FIG. 2.

Surface hydrophobic residues in helices 3 and 5 of mERα are involved in coactivator binding. (A) COS-1 cells were transiently transfected with expression vector for wild-type (wt) or mutant receptors and pERE-tk-GL3 reporter in the absence (−) or presence (+) of 100 ng of full-length SRC1e. A cytomegalovirus promoter-driven pJ7-lacZ plasmid was cotransfected as the internal control. After transfection, cells were treated with ethanol vehicle alone (NH) or 17β-estradiol (E2) at 10⁻⁸ M for 24 h. Subsequently, cells were assayed for luciferase (LUC) and β-galactosidase activity. Normalized values are expressed as percentage of activity compared with that of wild-type mERα alone in the presence of β-estradiol (100%).
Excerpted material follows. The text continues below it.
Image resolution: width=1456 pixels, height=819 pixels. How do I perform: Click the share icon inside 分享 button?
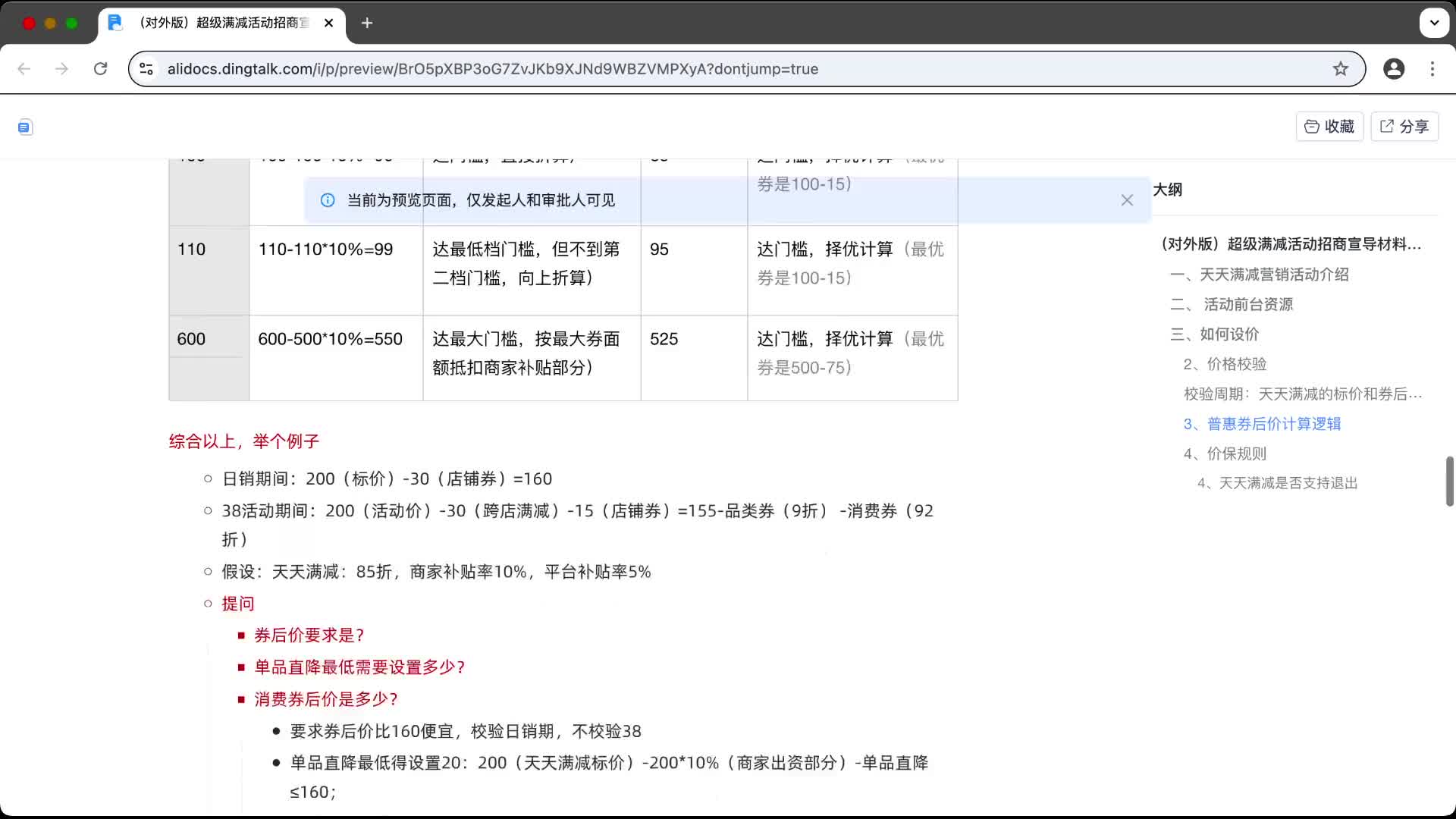(1387, 126)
The results shown represent the average of at least two independent experiments assayed in duplicate + standard errors. ERE, estrogen response element. (B) Binding activity of wild-type or mutant receptors to SRC1 in GST pull-down assay. In vitro-translated, [³⁵S]methionine-labelled receptors were incubated with GST-SRC1 (aa 570 to 780) coupled to Sepharose beads in either the absence (NH) or presence (E2) of 10⁻⁶ M 17β-estradiol. Bound proteins were eluted and separated on SDS–10% polyacrylamide gels. Labelled proteins were detected by fluorography. The input lane represents 20% of the total volume of the lysate used in each reaction.